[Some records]
• • •

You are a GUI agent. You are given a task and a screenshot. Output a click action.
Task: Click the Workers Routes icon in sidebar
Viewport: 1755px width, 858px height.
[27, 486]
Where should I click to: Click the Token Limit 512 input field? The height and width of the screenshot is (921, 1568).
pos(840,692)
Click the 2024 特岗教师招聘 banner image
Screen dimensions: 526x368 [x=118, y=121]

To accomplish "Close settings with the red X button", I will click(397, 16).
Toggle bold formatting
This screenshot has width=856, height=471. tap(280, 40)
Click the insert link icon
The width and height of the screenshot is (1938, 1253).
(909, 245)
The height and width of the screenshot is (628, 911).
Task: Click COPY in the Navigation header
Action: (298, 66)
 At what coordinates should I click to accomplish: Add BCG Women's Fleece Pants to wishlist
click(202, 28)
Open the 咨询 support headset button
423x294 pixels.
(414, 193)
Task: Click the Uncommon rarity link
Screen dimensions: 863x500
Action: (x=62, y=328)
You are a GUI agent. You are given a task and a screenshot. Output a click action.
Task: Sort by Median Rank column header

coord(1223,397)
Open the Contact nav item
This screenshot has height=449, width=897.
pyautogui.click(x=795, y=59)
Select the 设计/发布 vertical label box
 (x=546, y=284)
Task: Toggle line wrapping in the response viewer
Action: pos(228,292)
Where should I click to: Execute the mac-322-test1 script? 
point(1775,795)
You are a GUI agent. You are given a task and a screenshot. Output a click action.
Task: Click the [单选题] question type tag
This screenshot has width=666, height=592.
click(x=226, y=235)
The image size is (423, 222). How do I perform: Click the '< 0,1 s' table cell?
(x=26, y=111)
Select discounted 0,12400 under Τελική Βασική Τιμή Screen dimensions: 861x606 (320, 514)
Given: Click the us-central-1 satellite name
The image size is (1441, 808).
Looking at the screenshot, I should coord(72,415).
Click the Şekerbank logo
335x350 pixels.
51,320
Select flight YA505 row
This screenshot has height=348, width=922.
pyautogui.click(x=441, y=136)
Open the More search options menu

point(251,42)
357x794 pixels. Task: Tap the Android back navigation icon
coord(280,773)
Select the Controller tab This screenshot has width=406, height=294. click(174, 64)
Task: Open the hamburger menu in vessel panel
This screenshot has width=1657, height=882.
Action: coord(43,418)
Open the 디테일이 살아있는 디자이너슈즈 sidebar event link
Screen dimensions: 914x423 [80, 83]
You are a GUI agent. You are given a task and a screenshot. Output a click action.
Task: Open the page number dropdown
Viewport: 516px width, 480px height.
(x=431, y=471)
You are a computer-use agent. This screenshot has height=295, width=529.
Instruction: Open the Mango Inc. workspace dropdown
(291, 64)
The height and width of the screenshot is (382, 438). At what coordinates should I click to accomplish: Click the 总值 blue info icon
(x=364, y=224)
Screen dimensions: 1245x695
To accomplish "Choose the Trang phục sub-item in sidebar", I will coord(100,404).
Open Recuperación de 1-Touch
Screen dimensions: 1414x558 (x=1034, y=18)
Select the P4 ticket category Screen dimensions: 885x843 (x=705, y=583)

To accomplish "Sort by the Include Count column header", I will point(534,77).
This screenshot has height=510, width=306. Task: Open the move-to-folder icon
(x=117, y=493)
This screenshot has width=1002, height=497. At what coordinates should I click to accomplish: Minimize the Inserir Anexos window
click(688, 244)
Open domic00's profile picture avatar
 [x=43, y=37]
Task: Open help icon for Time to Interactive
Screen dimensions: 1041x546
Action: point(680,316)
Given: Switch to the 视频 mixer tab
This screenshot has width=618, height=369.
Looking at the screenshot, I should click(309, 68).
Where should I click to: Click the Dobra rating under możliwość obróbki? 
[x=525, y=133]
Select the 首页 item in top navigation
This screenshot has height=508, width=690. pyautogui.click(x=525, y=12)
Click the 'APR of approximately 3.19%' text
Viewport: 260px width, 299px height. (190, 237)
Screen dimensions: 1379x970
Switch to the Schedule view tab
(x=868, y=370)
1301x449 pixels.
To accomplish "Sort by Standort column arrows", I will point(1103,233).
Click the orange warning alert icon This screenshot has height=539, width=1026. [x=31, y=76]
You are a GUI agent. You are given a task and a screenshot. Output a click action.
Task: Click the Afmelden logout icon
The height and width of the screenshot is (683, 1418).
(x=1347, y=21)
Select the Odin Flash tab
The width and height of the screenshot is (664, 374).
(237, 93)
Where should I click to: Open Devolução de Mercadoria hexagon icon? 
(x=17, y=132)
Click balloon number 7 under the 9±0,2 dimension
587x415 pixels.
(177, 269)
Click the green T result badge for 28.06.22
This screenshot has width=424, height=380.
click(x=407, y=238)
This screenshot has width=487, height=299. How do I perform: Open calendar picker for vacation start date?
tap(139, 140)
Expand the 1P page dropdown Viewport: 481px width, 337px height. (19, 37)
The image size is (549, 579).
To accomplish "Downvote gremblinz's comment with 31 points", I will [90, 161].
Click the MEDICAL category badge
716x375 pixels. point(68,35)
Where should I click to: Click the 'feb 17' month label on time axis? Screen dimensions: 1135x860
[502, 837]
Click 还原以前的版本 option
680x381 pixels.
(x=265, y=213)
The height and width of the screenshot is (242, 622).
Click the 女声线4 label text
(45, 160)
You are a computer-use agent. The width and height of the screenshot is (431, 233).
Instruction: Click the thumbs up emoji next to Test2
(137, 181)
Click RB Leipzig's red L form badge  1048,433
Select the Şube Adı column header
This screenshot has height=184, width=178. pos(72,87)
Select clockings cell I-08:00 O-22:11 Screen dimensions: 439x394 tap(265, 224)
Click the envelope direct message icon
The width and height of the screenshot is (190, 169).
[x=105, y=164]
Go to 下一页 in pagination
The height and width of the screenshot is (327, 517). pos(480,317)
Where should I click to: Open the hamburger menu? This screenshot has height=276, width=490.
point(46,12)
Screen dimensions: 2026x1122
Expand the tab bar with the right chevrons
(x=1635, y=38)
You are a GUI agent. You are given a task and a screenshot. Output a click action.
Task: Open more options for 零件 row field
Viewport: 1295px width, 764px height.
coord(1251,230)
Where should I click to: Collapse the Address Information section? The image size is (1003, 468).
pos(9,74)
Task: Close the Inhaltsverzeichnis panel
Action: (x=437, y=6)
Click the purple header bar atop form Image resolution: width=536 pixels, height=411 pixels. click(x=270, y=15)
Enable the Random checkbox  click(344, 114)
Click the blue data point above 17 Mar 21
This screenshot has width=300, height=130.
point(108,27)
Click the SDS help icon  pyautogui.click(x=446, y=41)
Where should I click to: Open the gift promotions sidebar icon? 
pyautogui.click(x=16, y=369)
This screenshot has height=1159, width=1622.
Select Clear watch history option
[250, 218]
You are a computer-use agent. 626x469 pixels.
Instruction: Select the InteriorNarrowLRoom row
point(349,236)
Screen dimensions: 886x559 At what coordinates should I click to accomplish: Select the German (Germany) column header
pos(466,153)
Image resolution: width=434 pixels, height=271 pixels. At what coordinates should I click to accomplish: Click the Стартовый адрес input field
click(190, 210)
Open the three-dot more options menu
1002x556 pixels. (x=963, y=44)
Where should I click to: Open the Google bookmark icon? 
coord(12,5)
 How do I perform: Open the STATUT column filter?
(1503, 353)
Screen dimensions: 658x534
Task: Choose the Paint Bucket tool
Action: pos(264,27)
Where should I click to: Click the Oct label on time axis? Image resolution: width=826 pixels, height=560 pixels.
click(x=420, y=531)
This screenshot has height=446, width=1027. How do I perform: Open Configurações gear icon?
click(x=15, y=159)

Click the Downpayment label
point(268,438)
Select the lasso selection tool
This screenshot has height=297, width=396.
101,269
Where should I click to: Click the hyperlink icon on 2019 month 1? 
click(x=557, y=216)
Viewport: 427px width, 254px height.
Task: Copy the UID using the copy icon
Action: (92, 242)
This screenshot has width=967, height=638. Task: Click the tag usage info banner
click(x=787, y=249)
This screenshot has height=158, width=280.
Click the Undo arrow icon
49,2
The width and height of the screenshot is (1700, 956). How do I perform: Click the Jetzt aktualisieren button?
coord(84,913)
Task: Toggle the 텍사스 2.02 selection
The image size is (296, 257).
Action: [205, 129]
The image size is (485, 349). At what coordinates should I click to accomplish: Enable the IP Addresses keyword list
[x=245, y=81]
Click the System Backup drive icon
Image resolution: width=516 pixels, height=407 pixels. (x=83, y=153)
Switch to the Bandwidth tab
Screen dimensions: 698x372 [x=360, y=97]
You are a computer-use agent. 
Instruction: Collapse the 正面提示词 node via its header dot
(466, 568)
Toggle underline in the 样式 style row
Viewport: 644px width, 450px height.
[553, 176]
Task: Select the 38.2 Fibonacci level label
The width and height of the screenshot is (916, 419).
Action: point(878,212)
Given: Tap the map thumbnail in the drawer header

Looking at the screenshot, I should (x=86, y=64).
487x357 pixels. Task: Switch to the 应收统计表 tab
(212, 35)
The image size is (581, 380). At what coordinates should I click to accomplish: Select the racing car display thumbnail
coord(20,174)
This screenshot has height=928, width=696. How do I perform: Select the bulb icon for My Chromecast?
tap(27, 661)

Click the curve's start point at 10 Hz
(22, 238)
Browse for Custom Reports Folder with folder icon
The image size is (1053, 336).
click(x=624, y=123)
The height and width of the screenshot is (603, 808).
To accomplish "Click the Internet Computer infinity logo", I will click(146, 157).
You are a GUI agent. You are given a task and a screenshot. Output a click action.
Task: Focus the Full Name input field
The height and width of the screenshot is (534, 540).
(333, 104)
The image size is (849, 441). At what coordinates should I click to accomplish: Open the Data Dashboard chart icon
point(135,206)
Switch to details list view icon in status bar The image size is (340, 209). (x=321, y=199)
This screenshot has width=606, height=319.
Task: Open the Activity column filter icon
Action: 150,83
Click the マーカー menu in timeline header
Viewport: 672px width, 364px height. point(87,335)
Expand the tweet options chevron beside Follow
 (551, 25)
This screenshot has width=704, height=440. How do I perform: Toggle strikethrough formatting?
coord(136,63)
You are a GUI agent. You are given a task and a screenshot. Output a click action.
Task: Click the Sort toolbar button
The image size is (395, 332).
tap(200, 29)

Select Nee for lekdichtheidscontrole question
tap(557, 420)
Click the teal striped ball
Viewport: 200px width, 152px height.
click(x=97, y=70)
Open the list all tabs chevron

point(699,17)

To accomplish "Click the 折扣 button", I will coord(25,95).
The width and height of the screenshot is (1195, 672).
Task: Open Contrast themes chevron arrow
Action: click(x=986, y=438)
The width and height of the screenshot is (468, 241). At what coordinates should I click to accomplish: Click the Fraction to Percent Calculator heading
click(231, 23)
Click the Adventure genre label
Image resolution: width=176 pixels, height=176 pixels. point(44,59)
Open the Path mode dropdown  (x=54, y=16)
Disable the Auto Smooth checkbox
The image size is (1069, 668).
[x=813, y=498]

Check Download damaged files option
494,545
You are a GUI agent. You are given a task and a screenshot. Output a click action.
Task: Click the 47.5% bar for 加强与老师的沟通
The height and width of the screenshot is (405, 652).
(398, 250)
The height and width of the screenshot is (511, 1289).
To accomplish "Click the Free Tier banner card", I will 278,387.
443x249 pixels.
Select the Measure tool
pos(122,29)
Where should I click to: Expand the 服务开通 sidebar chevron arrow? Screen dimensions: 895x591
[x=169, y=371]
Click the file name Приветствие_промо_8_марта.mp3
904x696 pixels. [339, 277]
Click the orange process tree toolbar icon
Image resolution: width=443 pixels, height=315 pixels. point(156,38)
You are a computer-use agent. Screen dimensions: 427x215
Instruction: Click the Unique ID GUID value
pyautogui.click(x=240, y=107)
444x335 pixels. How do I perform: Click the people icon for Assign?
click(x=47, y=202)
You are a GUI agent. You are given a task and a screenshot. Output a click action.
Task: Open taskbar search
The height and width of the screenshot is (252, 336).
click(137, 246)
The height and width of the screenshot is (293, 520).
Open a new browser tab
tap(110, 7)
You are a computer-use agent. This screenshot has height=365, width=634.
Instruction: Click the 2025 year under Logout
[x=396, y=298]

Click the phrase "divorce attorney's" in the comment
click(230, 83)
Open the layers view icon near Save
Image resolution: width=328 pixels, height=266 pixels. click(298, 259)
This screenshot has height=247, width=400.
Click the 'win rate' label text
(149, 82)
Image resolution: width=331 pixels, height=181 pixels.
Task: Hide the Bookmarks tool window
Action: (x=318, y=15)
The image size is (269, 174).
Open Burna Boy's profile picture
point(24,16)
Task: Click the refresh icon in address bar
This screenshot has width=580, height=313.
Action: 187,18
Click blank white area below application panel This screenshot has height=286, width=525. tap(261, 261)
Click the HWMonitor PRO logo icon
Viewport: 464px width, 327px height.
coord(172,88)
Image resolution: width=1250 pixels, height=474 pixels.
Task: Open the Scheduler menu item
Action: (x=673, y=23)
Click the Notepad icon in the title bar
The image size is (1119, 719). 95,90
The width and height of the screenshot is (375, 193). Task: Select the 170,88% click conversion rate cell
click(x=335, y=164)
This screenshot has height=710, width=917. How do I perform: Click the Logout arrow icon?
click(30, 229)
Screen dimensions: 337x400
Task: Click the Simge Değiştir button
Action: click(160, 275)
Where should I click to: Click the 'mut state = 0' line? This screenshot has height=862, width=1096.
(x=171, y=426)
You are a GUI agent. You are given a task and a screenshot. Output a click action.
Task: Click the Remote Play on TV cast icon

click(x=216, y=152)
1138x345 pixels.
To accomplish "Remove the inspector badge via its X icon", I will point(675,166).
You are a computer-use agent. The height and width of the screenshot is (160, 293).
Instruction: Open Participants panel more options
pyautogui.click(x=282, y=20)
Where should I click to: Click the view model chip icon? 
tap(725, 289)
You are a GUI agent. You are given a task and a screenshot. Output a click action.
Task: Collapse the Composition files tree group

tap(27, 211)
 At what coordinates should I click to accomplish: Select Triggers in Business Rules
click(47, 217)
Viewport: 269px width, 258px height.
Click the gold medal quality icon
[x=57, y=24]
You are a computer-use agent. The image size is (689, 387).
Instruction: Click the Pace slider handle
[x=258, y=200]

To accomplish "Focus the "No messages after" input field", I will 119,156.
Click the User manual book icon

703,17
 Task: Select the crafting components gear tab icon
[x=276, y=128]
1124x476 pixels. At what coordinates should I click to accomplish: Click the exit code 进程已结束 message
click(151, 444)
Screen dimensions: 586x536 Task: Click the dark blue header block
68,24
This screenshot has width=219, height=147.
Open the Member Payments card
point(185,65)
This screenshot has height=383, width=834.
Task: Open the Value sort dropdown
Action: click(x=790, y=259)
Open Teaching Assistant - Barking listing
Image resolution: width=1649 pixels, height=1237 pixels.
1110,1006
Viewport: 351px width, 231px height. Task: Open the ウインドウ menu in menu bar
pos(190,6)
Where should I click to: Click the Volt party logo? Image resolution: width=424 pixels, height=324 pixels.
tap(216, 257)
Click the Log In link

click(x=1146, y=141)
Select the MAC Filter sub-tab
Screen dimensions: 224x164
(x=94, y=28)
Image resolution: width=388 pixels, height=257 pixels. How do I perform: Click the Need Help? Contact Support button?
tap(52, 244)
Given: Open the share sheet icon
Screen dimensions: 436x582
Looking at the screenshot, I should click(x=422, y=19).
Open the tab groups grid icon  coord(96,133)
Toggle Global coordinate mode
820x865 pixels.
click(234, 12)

• • •

▶ Work to do
Reproduce everything from the line containing "Switch to the Bandwidth tab" down to the line containing "Action: 150,83", swapping "thumbnail" for "preview" and keeping the rest unchanged.

▶ Written answer
Switch to the Bandwidth tab
Screen dimensions: 698x372 [x=360, y=97]
You are a computer-use agent. 
Instruction: Collapse the 正面提示词 node via its header dot
(466, 568)
Toggle underline in the 样式 style row
Viewport: 644px width, 450px height.
[553, 176]
Task: Select the 38.2 Fibonacci level label
The width and height of the screenshot is (916, 419).
Action: point(878,212)
Given: Tap the map preview in the drawer header

Looking at the screenshot, I should (x=86, y=64).
487x357 pixels. Task: Switch to the 应收统计表 tab
(212, 35)
The image size is (581, 380). At what coordinates should I click to accomplish: Select the racing car display preview
coord(20,174)
This screenshot has height=928, width=696. How do I perform: Select the bulb icon for My Chromecast?
tap(27, 661)

Click the curve's start point at 10 Hz
(22, 238)
Browse for Custom Reports Folder with folder icon
The image size is (1053, 336).
click(x=624, y=123)
The height and width of the screenshot is (603, 808).
To accomplish "Click the Internet Computer infinity logo", I will click(146, 157).
You are a GUI agent. You are given a task and a screenshot. Output a click action.
Task: Focus the Full Name input field
The height and width of the screenshot is (534, 540).
(333, 104)
The image size is (849, 441). At what coordinates should I click to accomplish: Open the Data Dashboard chart icon
point(135,206)
Switch to details list view icon in status bar The image size is (340, 209). (x=321, y=199)
This screenshot has width=606, height=319.
Task: Open the Activity column filter icon
Action: 150,83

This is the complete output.